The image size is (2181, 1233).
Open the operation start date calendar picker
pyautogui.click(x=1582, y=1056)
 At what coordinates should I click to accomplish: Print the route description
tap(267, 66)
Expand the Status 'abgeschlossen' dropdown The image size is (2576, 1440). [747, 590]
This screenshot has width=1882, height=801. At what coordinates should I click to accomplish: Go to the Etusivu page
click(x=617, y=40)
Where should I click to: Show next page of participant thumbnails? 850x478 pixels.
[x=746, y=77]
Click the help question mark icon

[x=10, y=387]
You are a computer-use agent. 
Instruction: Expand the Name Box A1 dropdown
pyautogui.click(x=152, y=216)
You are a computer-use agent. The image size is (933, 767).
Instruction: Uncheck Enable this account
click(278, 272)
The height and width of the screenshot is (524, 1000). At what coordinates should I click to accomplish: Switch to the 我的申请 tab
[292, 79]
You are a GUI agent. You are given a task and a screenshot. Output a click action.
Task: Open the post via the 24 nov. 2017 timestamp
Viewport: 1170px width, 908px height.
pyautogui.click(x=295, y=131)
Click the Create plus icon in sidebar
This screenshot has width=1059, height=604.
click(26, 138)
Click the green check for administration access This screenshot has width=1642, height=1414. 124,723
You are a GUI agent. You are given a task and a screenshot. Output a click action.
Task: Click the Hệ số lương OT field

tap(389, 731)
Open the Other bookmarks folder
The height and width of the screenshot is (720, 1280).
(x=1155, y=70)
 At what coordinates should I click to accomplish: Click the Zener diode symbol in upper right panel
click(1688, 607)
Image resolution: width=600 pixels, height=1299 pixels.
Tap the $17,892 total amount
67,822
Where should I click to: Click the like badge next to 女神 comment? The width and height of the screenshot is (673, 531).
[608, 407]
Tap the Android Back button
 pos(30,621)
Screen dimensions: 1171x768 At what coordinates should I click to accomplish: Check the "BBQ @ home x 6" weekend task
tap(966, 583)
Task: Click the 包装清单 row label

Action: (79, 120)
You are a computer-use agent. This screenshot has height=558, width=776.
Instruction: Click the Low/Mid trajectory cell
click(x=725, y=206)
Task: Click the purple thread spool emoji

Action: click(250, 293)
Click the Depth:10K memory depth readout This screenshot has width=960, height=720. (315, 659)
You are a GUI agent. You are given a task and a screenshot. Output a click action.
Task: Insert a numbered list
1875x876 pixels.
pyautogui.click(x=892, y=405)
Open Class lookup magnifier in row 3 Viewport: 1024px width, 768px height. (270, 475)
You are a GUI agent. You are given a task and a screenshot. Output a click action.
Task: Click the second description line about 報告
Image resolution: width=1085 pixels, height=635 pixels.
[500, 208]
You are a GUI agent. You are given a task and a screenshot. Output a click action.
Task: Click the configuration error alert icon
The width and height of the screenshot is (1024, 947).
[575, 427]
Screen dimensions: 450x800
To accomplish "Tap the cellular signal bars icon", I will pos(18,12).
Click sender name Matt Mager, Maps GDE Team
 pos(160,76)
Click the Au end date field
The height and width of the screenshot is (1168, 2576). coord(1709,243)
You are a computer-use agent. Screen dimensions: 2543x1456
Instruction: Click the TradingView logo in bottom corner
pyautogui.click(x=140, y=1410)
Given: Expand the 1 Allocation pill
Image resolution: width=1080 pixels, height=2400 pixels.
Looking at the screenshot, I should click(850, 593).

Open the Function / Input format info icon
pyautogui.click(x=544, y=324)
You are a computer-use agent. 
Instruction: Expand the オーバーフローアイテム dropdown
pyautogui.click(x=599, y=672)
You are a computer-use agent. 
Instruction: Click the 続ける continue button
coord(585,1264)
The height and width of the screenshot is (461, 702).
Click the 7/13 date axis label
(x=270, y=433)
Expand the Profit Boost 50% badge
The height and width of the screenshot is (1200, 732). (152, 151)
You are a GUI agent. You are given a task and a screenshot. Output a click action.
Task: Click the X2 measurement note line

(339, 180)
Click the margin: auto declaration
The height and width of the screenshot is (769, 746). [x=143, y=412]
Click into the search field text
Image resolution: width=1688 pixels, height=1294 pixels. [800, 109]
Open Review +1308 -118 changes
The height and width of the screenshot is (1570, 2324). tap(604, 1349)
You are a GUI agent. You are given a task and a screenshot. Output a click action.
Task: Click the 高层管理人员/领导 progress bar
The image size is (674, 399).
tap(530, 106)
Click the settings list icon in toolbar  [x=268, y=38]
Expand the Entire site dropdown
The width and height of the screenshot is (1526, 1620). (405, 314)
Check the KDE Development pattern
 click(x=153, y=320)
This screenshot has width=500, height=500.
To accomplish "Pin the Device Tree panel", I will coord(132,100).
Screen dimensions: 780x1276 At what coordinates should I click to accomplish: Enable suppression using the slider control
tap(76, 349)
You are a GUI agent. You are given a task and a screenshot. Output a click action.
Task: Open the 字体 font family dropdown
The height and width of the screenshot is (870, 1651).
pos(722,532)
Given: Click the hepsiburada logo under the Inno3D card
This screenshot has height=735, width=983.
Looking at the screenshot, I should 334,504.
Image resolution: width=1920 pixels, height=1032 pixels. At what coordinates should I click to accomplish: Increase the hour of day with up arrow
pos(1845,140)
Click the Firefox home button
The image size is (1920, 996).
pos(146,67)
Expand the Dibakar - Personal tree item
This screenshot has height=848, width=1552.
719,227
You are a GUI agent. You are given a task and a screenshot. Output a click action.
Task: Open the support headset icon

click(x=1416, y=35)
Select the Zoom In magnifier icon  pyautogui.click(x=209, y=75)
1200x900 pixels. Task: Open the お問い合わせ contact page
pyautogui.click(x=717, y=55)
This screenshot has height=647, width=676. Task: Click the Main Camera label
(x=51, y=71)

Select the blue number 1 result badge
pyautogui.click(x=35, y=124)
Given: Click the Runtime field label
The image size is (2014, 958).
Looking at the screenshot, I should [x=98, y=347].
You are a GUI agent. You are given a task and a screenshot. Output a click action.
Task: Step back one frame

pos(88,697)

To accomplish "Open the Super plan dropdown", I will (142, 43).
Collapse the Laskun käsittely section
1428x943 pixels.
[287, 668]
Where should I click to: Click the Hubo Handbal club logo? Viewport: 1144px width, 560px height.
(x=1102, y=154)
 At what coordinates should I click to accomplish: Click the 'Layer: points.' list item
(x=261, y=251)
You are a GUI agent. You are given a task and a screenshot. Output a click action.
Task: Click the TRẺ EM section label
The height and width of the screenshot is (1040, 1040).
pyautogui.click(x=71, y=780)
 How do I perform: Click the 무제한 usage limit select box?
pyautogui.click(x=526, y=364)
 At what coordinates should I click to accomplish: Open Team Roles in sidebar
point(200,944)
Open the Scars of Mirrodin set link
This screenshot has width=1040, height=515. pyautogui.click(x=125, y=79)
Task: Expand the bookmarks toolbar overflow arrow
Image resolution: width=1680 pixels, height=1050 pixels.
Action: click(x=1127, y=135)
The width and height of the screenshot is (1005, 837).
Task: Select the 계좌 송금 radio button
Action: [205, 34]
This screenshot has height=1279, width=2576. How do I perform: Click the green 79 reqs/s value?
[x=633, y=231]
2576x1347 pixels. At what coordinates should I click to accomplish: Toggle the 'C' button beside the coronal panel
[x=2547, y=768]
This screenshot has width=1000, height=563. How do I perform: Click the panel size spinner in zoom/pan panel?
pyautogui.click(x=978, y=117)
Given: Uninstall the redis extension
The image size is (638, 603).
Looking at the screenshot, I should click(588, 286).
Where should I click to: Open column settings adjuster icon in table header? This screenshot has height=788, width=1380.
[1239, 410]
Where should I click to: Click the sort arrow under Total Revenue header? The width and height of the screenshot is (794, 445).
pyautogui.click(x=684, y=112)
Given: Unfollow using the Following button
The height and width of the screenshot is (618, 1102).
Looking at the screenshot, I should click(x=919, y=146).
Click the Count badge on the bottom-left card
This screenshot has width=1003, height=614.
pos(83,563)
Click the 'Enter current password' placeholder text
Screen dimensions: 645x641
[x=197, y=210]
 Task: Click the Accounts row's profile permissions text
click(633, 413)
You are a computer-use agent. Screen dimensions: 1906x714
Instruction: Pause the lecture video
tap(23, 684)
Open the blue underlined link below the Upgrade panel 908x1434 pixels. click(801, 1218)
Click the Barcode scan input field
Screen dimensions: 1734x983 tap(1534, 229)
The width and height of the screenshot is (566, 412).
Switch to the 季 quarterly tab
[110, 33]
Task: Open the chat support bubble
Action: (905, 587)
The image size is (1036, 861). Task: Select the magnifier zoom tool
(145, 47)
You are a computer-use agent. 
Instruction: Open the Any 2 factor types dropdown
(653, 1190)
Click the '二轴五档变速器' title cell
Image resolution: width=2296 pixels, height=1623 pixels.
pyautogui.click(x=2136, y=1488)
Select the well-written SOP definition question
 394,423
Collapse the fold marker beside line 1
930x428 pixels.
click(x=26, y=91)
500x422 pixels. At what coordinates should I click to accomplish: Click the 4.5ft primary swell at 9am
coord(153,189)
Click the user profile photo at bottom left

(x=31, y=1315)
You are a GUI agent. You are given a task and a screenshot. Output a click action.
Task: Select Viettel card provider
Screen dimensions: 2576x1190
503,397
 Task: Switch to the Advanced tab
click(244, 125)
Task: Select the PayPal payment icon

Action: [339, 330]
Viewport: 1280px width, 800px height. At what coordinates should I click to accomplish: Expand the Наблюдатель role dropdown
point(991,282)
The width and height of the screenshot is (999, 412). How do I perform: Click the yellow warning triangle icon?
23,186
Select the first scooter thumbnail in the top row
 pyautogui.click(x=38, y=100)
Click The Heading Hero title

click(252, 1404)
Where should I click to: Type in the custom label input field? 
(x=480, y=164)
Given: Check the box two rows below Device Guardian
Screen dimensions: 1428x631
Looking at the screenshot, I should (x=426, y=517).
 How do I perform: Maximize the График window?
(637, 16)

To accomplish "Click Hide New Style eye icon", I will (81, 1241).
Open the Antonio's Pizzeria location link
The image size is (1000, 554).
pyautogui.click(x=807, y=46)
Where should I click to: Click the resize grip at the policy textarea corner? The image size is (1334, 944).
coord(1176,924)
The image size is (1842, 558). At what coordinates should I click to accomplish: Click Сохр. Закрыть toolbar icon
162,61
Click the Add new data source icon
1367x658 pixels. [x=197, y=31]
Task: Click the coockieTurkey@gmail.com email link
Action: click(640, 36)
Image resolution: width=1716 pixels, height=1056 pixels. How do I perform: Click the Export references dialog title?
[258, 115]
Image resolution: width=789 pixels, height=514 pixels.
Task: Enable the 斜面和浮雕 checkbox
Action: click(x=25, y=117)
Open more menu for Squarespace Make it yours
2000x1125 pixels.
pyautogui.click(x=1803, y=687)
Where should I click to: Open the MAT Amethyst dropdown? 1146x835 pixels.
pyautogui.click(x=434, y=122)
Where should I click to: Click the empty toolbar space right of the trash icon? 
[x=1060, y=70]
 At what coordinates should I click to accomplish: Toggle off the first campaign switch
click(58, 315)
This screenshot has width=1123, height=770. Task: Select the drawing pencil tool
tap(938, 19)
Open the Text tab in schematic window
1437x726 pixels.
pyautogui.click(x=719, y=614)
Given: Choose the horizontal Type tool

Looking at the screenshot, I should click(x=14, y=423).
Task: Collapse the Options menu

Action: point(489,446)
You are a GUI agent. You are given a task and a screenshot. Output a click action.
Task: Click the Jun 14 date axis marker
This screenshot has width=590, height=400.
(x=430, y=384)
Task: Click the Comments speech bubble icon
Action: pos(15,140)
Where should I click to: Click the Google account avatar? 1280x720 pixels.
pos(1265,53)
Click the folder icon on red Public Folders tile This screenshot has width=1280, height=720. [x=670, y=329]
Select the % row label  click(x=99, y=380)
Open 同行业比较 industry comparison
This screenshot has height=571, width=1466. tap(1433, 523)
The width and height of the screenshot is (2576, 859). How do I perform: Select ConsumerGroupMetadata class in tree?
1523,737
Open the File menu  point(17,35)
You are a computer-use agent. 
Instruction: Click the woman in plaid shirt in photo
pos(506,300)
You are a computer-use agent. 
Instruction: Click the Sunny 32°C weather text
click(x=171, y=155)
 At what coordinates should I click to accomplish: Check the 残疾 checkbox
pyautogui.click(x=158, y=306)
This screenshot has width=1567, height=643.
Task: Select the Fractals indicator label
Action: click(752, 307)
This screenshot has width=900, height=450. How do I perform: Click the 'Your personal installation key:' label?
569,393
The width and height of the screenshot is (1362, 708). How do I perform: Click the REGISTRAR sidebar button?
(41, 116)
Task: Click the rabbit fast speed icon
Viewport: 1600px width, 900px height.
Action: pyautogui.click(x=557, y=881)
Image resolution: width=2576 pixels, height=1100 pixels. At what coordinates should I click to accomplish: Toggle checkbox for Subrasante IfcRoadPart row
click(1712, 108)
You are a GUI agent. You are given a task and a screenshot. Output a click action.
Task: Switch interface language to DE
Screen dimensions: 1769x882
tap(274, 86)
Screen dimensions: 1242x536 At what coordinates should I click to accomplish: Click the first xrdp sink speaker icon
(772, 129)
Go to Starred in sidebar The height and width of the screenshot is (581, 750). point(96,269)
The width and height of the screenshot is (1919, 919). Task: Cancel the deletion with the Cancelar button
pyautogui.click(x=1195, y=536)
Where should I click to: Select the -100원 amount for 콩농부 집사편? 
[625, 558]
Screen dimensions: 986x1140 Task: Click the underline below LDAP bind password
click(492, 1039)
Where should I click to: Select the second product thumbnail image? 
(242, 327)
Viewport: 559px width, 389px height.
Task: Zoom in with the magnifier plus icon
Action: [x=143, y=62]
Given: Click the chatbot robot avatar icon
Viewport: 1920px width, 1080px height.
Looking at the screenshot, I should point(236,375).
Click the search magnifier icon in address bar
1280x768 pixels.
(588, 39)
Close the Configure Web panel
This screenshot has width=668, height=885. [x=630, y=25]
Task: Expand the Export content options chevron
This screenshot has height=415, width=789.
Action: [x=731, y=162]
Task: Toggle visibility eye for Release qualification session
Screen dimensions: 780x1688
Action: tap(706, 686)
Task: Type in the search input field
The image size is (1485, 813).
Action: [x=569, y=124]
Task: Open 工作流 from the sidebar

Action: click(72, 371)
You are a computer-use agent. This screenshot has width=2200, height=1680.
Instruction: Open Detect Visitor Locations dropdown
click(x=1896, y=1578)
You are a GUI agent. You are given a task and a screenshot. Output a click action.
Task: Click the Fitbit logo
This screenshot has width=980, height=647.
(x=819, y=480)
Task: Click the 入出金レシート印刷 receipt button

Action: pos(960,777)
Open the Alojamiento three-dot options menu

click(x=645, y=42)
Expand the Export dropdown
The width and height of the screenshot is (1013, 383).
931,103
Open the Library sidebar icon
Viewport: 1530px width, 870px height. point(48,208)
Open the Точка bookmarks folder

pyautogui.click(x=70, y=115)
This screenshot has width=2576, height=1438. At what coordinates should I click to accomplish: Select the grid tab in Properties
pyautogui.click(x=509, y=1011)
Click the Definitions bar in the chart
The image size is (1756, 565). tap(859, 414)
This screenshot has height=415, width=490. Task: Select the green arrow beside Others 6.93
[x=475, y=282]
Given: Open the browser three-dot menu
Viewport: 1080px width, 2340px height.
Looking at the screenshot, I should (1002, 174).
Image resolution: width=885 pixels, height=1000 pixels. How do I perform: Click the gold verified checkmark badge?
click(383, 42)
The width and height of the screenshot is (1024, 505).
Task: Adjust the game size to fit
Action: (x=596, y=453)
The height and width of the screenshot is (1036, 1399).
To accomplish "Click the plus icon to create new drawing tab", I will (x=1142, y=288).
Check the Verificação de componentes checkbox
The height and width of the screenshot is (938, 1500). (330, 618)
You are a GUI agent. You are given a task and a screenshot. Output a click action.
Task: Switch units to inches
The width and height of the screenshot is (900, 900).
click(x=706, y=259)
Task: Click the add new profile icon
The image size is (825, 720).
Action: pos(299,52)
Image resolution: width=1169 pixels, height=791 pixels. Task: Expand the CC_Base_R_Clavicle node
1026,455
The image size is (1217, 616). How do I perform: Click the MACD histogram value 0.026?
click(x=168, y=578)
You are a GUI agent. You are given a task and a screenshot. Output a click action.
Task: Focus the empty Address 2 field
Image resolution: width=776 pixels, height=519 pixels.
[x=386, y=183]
════════════════════
--- STATED EXERCISE ---
Copy out the items verbatim, starting at the line that contains "Open the Точка bookmarks folder" and ending at the line that contains "[x=475, y=282]".

--- THE SOLUTION ---
Open the Точка bookmarks folder

pyautogui.click(x=70, y=115)
This screenshot has width=2576, height=1438. At what coordinates should I click to accomplish: Select the grid tab in Properties
pyautogui.click(x=509, y=1011)
Click the Definitions bar in the chart
The image size is (1756, 565). tap(859, 414)
This screenshot has height=415, width=490. Task: Select the green arrow beside Others 6.93
[x=475, y=282]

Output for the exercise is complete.